In February, Truth Wins Out reported on what it called a cynical strategy at Exodus meant to “create a façade that will marginalize LGBT advocates that criticize the group’s work.” Then, Besan argued that the group and its affiliates maintained a stridently anti-gay perspective in their own house, but presented a more moderate take to the public and in the media.
4. The “sin” issue. Ex-gay leaders are still very straightforward in their belief that “homosexual behavior” (i.e., sex) is sinful. In his open letter, Chambers writes:
Exodus does not believe SSA [same sex attraction] is sinful. However, sexual expression resulting from SSA is. Making such clear distinctions has been a failure of the Church that is slowly being realized and changed. At Exodus International one of our primary missions is to communicate that we all have propensities that if indulged can lead us into sin, but those attractions or inclinations are not sinful.
Chambers tells AlterNet that it would be disingenuous for him to describe himself as gay or bisexual because, even though he continues to have same-sex attractions, he experiences sexual attraction only for his wife. But there may be something more sinister at work in phrasing. As Dave Rattigan pointsout at Ex-Gay Watch, Exodus still appears to be “at pains to distance itself from another big bad something: The word GAY.” Rattigan writes that this refusal to adopt an LGBT identity -- to couch everything in ambiguous language about “same-sex attraction” -- is part of Exodus’ long-term pattern of insisting that, “[S]imply accepting the word ‘gay’ as an accurate description of oneself means assuming a political identity that takes precedence over every other aspect of a person.”
In other words, there is only “same-sex attraction” and sinful “homosexual behavior” (sex). This helps preclude conflict with anti-gay organizations like Focus on the Family which insist that there is no such thing as LGBT orientation. Instead, the “gay agenda” is all about normalizing a “perverse” sexual order.
Though Weed and Smid do identify themselves as gay men, they are equally frustrating on the issues of “homosexual behavior” and sin. As Weed recently told Gawker, “I believe the doctrine of the Mormon Church is true. One of the key doctrines of the church is that ‘marriage between a man and a woman is ordained of God and that the family is central to the Creator's plan for the eternal destiny of His children.’” Though he claims not to judge other LGBT people, Weed says little about the LDS role in supporting Proposition 8 and other anti-gay legislation.
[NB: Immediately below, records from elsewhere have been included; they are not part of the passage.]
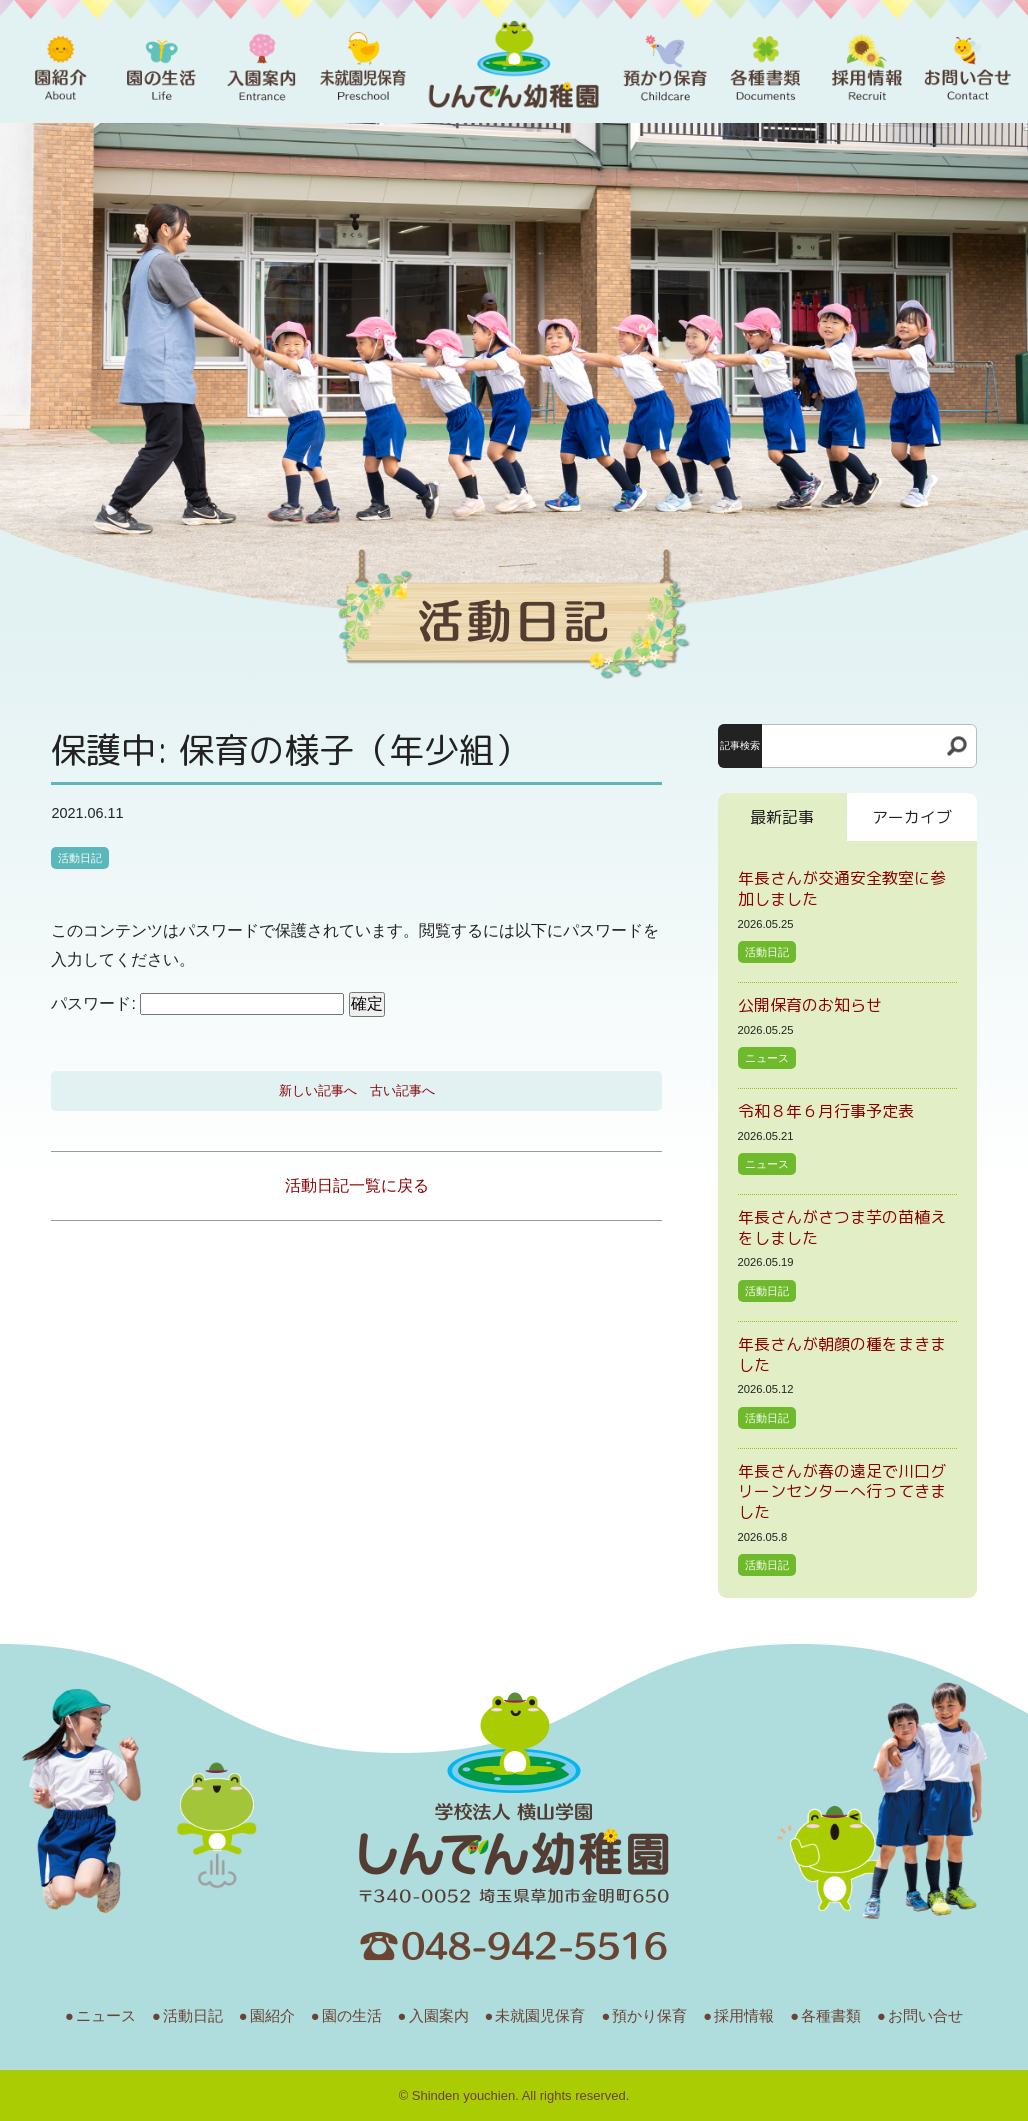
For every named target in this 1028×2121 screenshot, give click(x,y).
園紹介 (272, 2016)
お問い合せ (925, 2016)
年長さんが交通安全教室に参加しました (842, 888)
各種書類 (831, 2016)
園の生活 (352, 2016)
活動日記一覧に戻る (357, 1185)
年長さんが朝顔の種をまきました (842, 1354)
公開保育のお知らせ (810, 1005)
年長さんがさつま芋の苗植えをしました (842, 1227)
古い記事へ (402, 1090)
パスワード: (197, 1003)
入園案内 (439, 2016)
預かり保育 (649, 2016)
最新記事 (782, 817)
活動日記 (80, 858)
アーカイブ (912, 817)
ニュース (767, 1058)
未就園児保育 (540, 2016)
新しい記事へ (318, 1090)
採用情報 (744, 2016)
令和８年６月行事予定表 (826, 1111)
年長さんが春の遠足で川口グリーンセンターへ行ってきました (842, 1492)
In 2011, Smid at least acknowledged some of the harm that he and his former organization, Love in Action, had done to LGBT Christians. But even he did not account for the magnitude of what he had done to LGBT children and their parents -- who were often taught that they were to blame for their child’s sexual orientation or gender identity. Nor has he come clean about whether or not he thinks so-called “homosexual behavior” is a sin.